Несколько лет назад Наталья Нехильевна Кристина покинула наш город, оставив новокузнецким любителям поэзии два поэтических сборника и маленькую надежду на будущую встречу. И вот встреча старых добрых друзей состоялась в Доме творческих Союзов. Продолжительными аплодисментами встретили новокузнечане свою соотечественницу. Всего на пару дней наведалась она в город собственной юности из Израиля.

На творческой встрече Наталья Кристина (Вербицкая) – член союзов писателей России и Израиля – прочла несколько своих стихотворений о любви к человеку и родине, известные новокузнечанам по сборникам «Семь ночей» и «Жена Лота». Прозвучали и новые произведения из недавно изданной книги «Пророческие сны», в которую помимо стихов вошла и проза. По признанию этой удивительной поэтессы, вот уже четыре года как нечто свыше обязало кратко и просто изложить пробудившиеся вдруг воспоминания и призвало ее к такому прозаическому труду.

По словам слушателей, в написанных сюжетных зарисовках слышится ритм и чувствуется, что это проза поэта.

 

 

РАССКАЗЧИЦА 

Как  хорошо Вы рассказываете, Ивановна, как ярко! ­– сказала я своей квартирной хозяйке.

Это было на забытом Богом хуторе, неподалеку от богатой станицы.

Ярко, тускло ли я рассказываю, ты не можешь судить… Ты не слышала мою Любу.
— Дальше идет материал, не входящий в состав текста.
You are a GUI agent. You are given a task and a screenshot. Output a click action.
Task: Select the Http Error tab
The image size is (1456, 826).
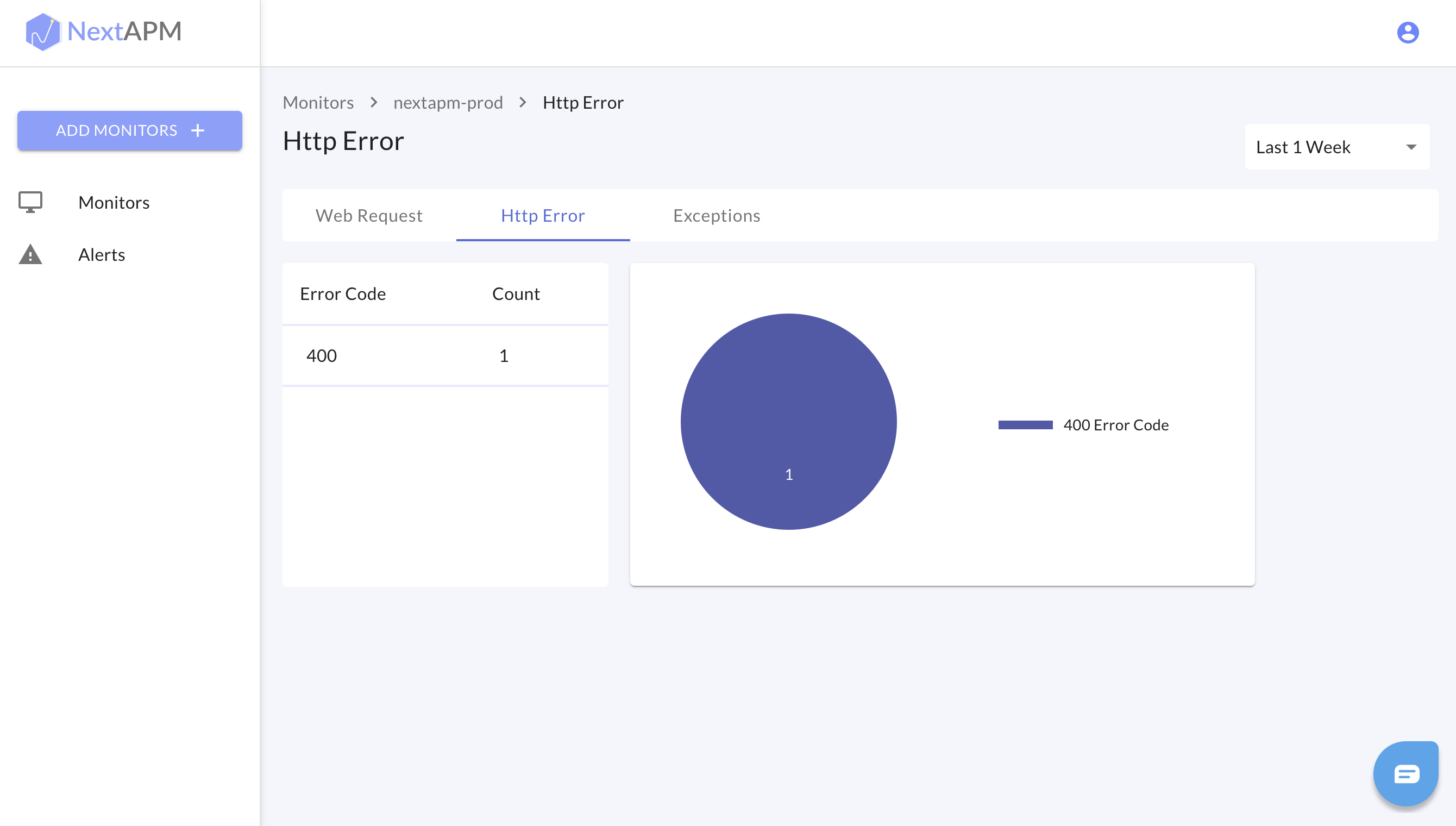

Дождись-ка лучше вечера. А там и наши, и станичники – все сюда придут!  –  заверила меня Ивановна.

Люба была высокой, нескладной женщиной с мрачным  неподвижным лицом. За все время нашего знакомства Люба не проронила ни слова.
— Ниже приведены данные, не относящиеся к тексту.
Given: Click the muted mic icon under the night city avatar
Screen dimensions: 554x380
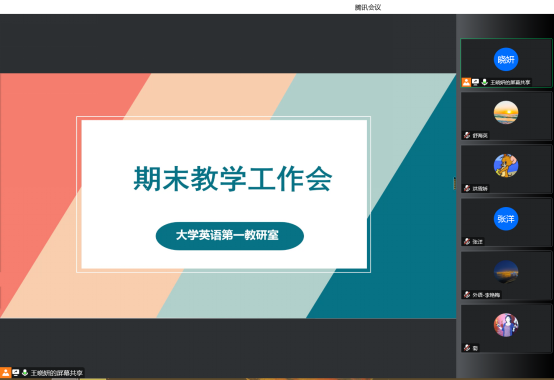Looking at the screenshot, I should (467, 295).
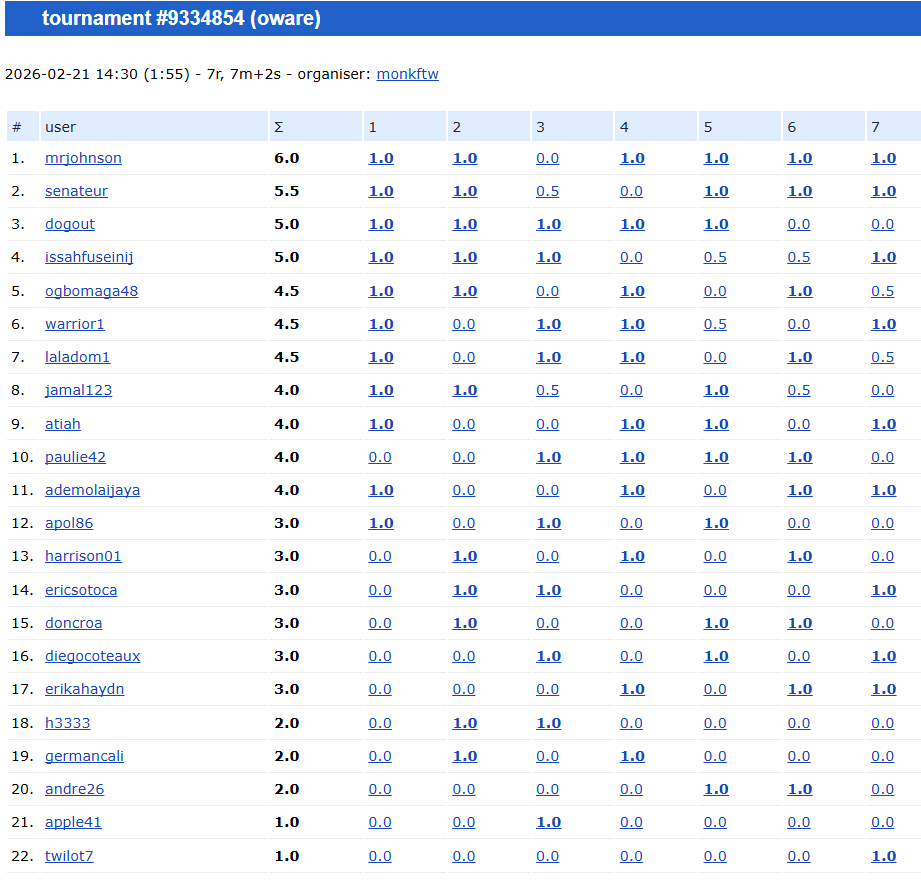Open dogout's player page

point(70,224)
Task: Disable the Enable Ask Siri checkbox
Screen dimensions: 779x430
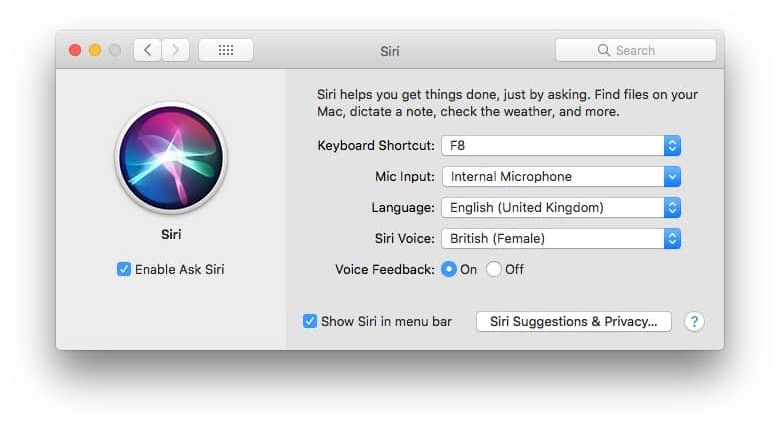Action: point(124,269)
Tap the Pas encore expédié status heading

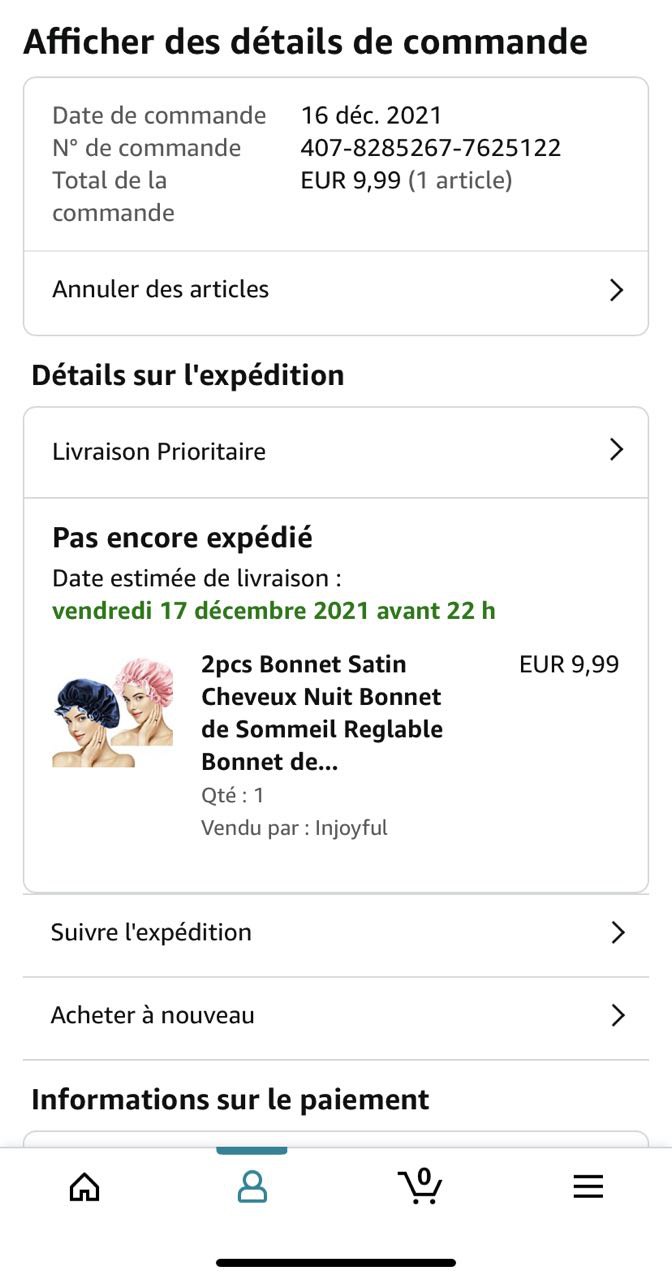point(182,538)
Не успело зайти жаркое краснодарское солнце, как возле дома Ивановны собрались люди. Старики сели на шаткие скамеечки, остальные полукругом встали возле крыльца. На крыльцо вышла Люба и, поправив нелепые роговые очки, пробурчала себе под нос нечто вроде приветствия.

Медленно и подробно Люба  рассказывала, как минувшей ночью явился домой её хорошо пьющий муж.  Неинтересный рассказ поражал еще,  ко всему прочему, и редкостным своим косноязычием.
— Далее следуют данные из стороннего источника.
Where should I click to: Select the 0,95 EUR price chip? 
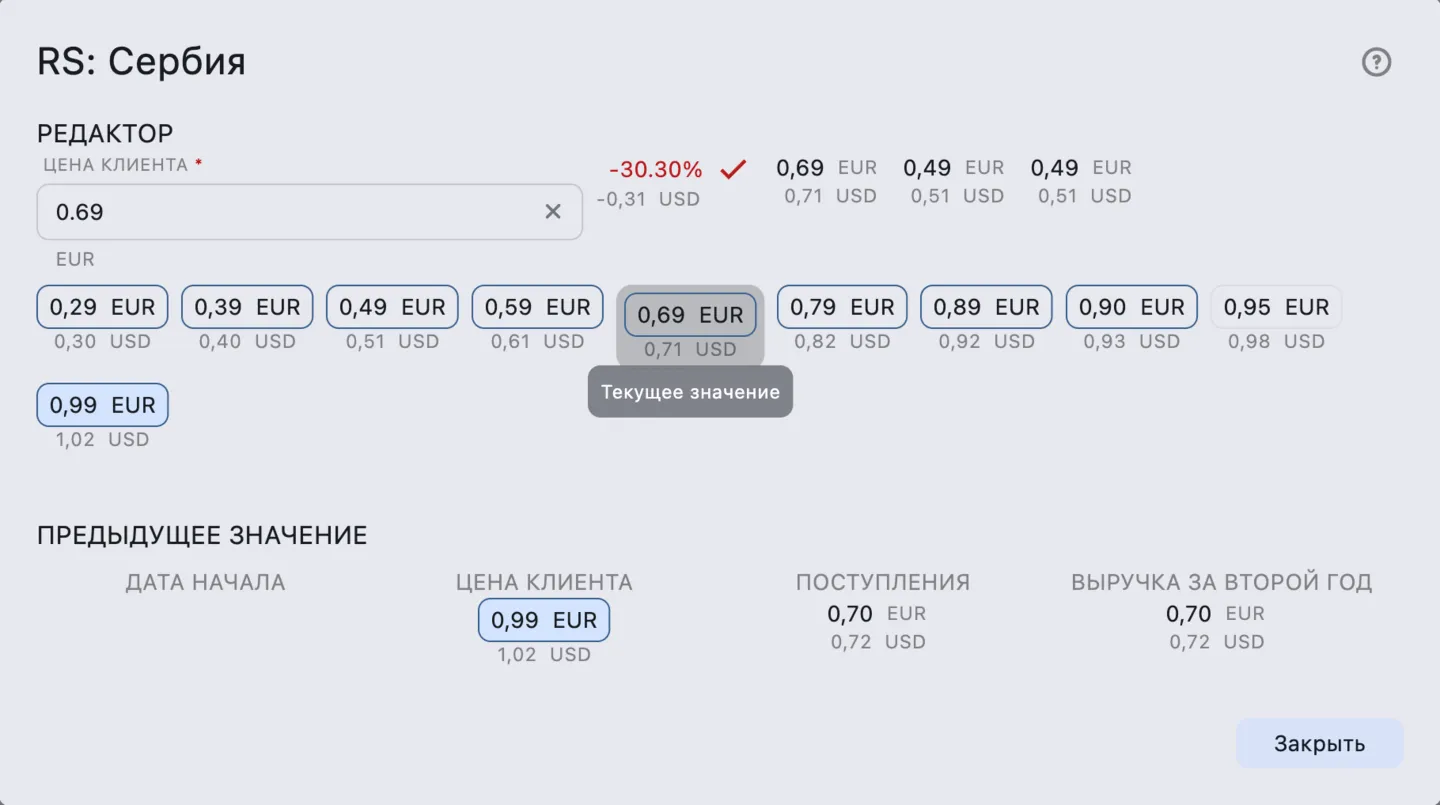1276,307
Я не ухватила мгновенье, в которое мы начали  посмеиваться. Стремительно окрепнув, смех наш    обратился в неодолимый хохот. Пока мы стонали и плакали от этого хохота, Люба, никак не обнаруживая свою причастность к царящему безумию, с недовольным туповатым видом ждала, когда можно будет продолжить повествование.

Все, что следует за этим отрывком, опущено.